In other words, "If Angular is so bad then why do so many people use it, huh?!" See Visual Basic, PHP, the list goes on.


The author covers that in the section following "A cynic may make the following excuses for developers that love Angular."


Angular 2.0 strikes me as a Maven 2.x moment. Maven 1.x was a brilliant idea that pragmatically addressed real, practical problems with building Java codebases. Some pragmatic decisions turned to be real ugly (Jelly), but you really could get a fair amount of stuff done and have a consistent build process. Then Maven 2.x came out and made everything way more complicated, way more rigid in a way that clashed with real development needs. Weird decisions in Maven 2/3, such as throwing away its dependency on Ant and rewriting all that functionality in a new library (years later, still missing features, e.g. ability to include/exclude files while creating certain types of archives). Such as nearly erasing the differential between internal and external projects, as a result taking away the ability to version all your internal artifacts with one variable. There was also heavy migration pain and overhead, as little of the previous custom code was compatible. And pretty much for all of Maven 2.x/3.x, having used Maven 1.x in serious anger, I was left wondering "why oh why did you do this, and why did you change this?" And many of the public motivations for changes were "academically" right, yet practically disastrous in large projects.

So, here we are, starting with Angular 1.x, which seemed to be fairly pragmatically designed to solve certain pains and has received (IMO well-deserved) uptake in the ecosystem. Now, we are looking at Angular 2.x, where many of the decisions seem "academically" right, yet feel to me (and many of us) as practically disastrous.

This article is essentially saying: 'some kind of a migration path will definitely be worked on once we have a destination Angular 2.0, so stop freaking out.' Also this statement: ". If you are working on Angular 1.x today and you like it, you should want 2.0 to exist and you should be an active participant in making it happen."

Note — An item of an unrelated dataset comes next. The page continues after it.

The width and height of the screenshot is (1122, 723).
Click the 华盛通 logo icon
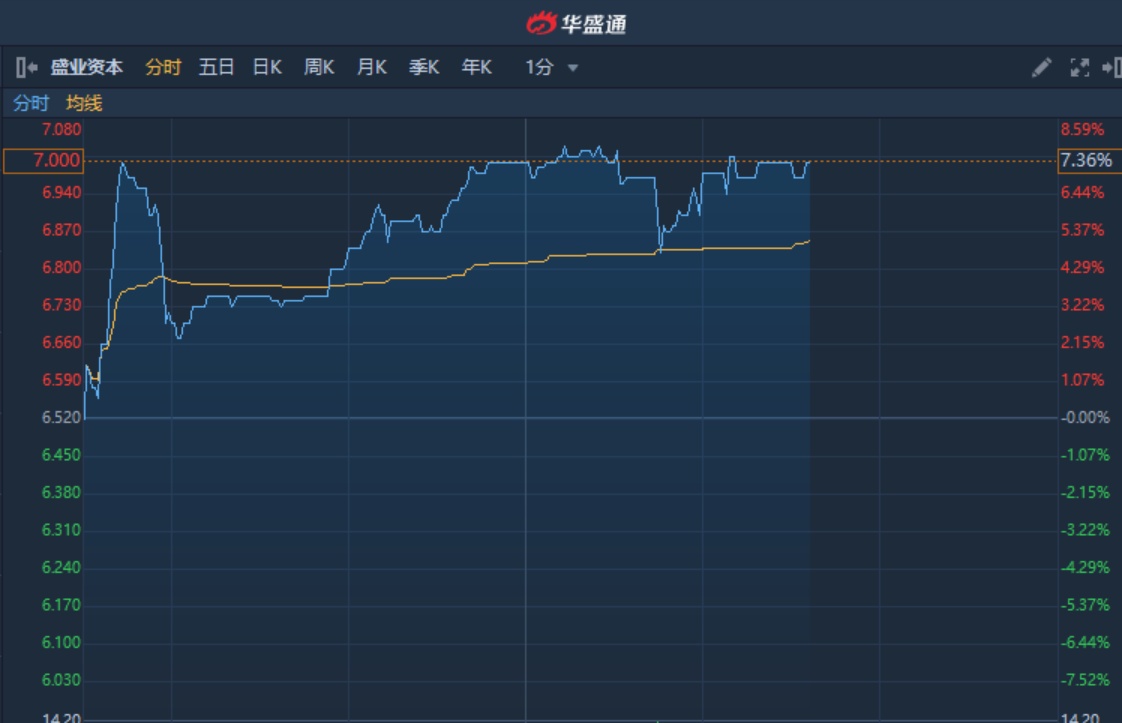coord(542,22)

Listen, we've been around the block and we've seen projects go through changes like these. And we've seen enough projects fail after changes like these, and we've seen enough 1.x branches wither in abandonment. And we've spent years now advocating for more incremental development approaches that validate decisions little by little. And so when Angular, as a project, decides to make huge changes, Angular tech leadership should understand this modern climate, and should make sure that the messaging touches on migration right away.

Look, I'd love to be pleasantly surprised, but I sure am skeptical that this will be a successful transition. It just doesn't sound like the Angular 2.0 project plans are grounded in reality of shipping production code and solving production problems. And I really think that's the root cause red flag that has everyone up in arms.


Hi, the author here.

I hear what you are saying, but I think the big difference between Angular 2.0 and (for example) something like Python 3 is that the goals and direction of Angular 2.0 are directly aligned with the future of the web whereas Python 3 changes were changes just for the sake of changes.

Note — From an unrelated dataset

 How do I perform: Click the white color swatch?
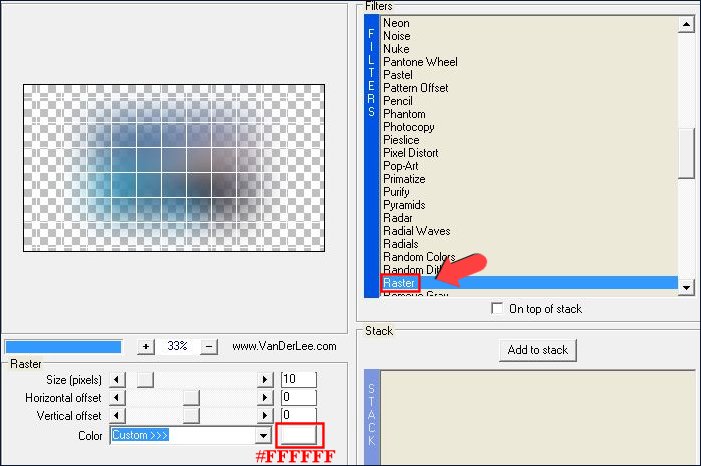click(x=299, y=436)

In other words, the world of the web is going to change drastically over the next two years regardless of what Angular does.

Now, I do think there are other approaches. Take Ember for example. They plan on building on top of all the new features coming out, but they are taking a more measured, iterative approach. The thing is that just because it seems like a good idea for Ember does not mean it is a good idea for Angular.

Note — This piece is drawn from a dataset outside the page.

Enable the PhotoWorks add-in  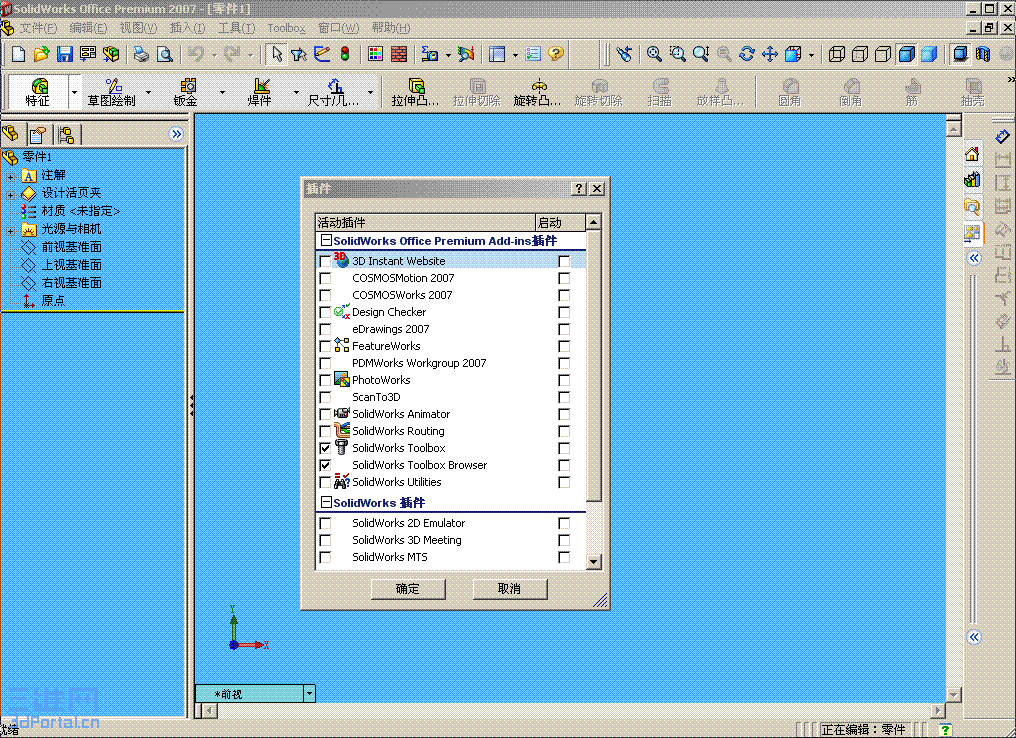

Look at it this way. If nothing else, it is really awesome to have two big front end frameworks taking two drastically different approaches to achieve a similar goal. There are merits to the Angular approach, but it all comes down to execution.

As much as I am rooting for Angular 2.0, it very well could be a train wreck. But, that is why I am planning on being an active participant during the entire process and I will do my best to make sure that doesn't happen.


While, yes, it is awesome to watch two big frontend frameworks take two different approaches, as a production user of Angular 1.x, I am nervous that "my" framework has taken the less iterative approach.